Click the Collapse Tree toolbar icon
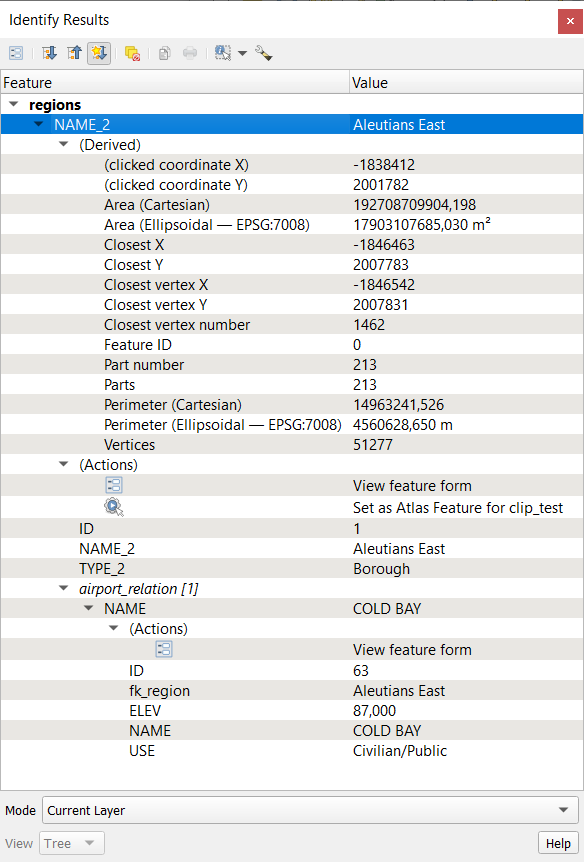 click(74, 53)
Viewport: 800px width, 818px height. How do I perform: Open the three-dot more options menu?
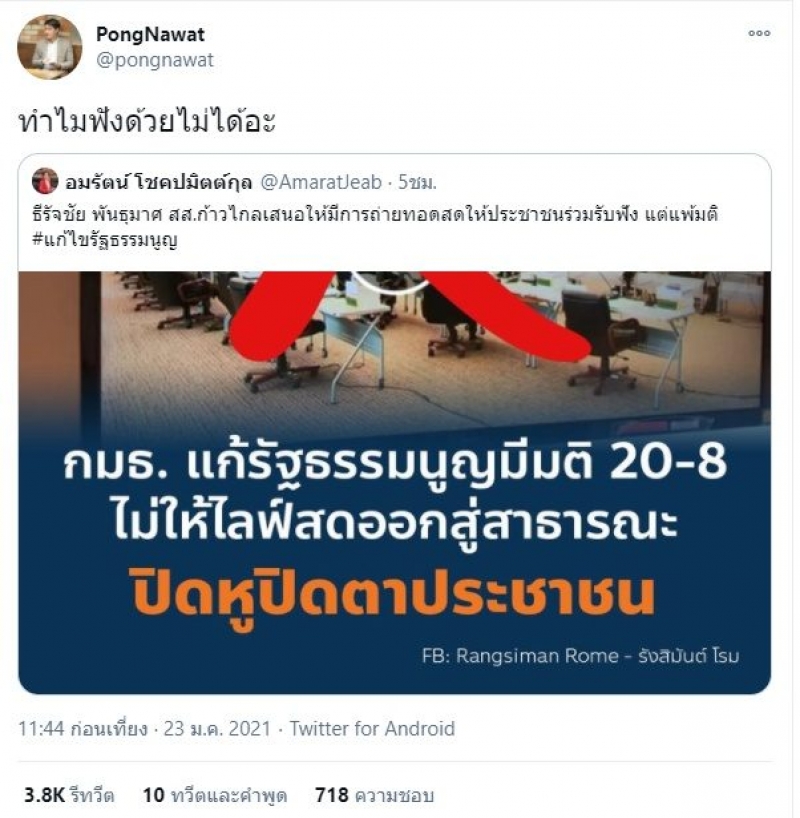point(759,33)
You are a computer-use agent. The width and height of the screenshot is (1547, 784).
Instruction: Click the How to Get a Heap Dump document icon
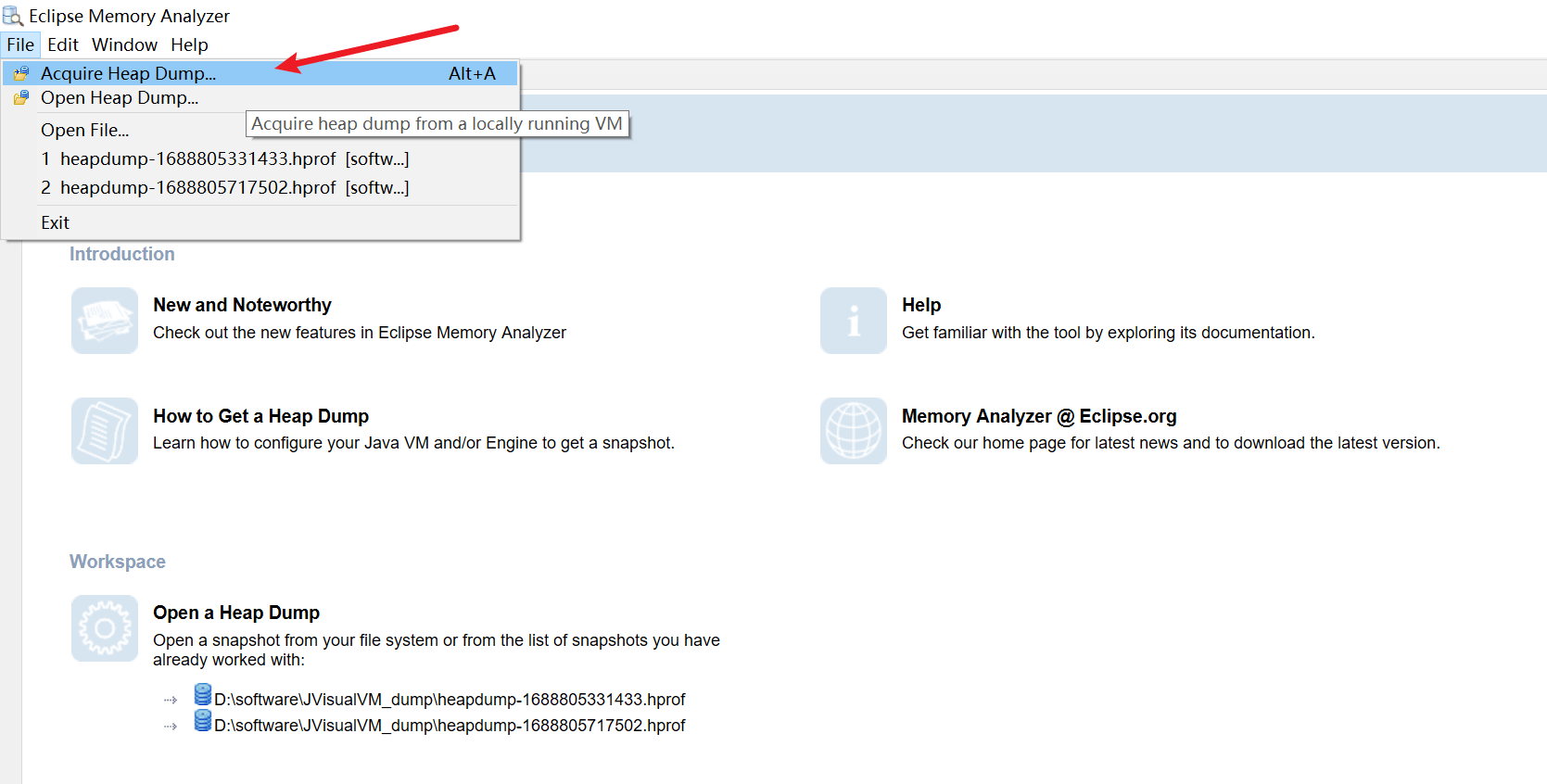click(x=105, y=431)
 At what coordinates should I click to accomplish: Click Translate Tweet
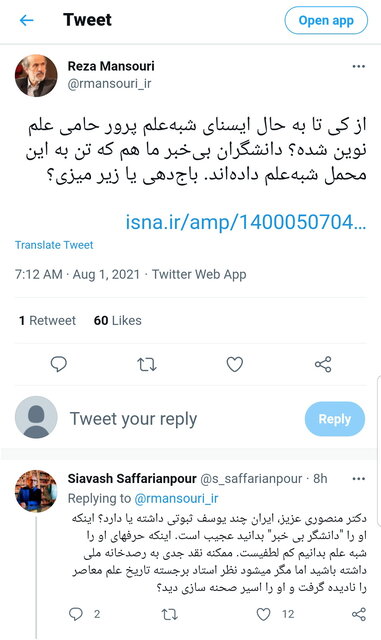point(54,245)
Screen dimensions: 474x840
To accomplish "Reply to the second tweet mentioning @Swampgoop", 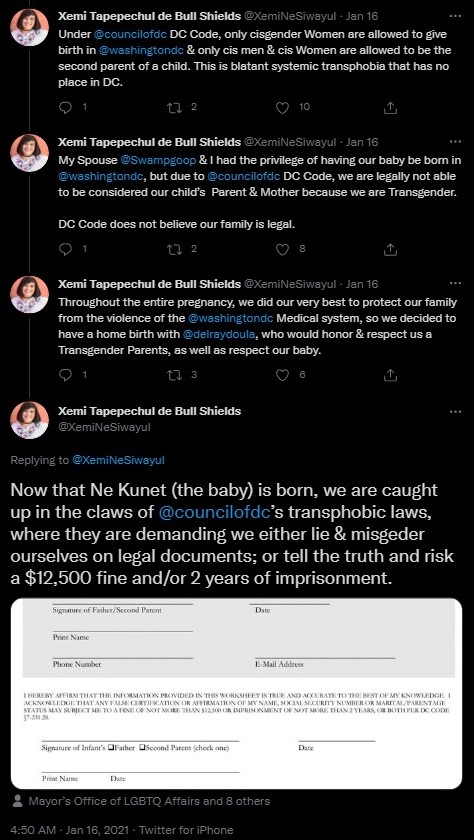I will [x=65, y=249].
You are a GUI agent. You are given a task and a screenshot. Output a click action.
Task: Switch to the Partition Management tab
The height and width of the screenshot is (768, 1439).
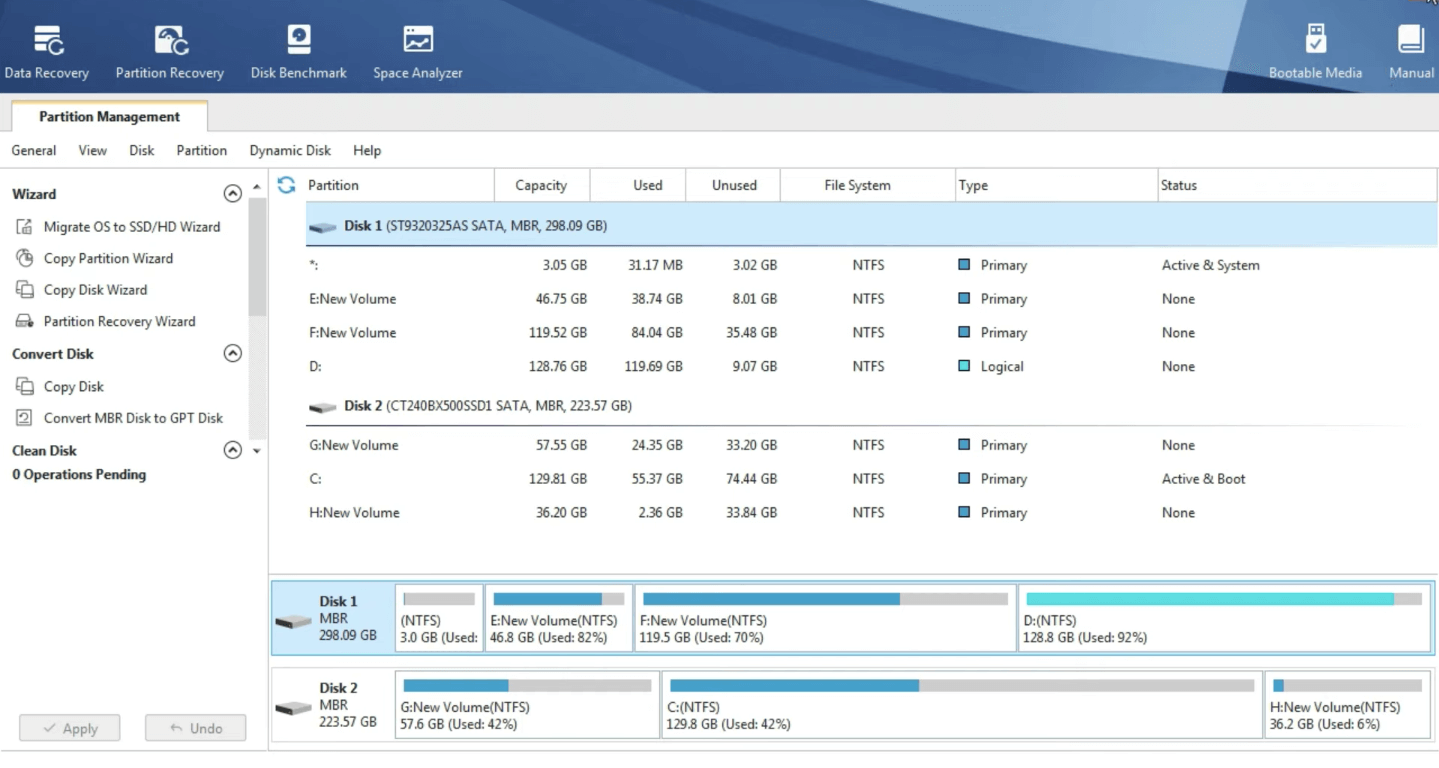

--------------------------------

» What is needed
Select all lines in the listing above where the word "screenshot" appears, and show them.

» Result of this exercise
You are a computer-use agent. The width and height of the screenshot is (1547, 784).
You are a GUI agent. You are given a task and a screenshot. Output a click action.
The height and width of the screenshot is (768, 1439).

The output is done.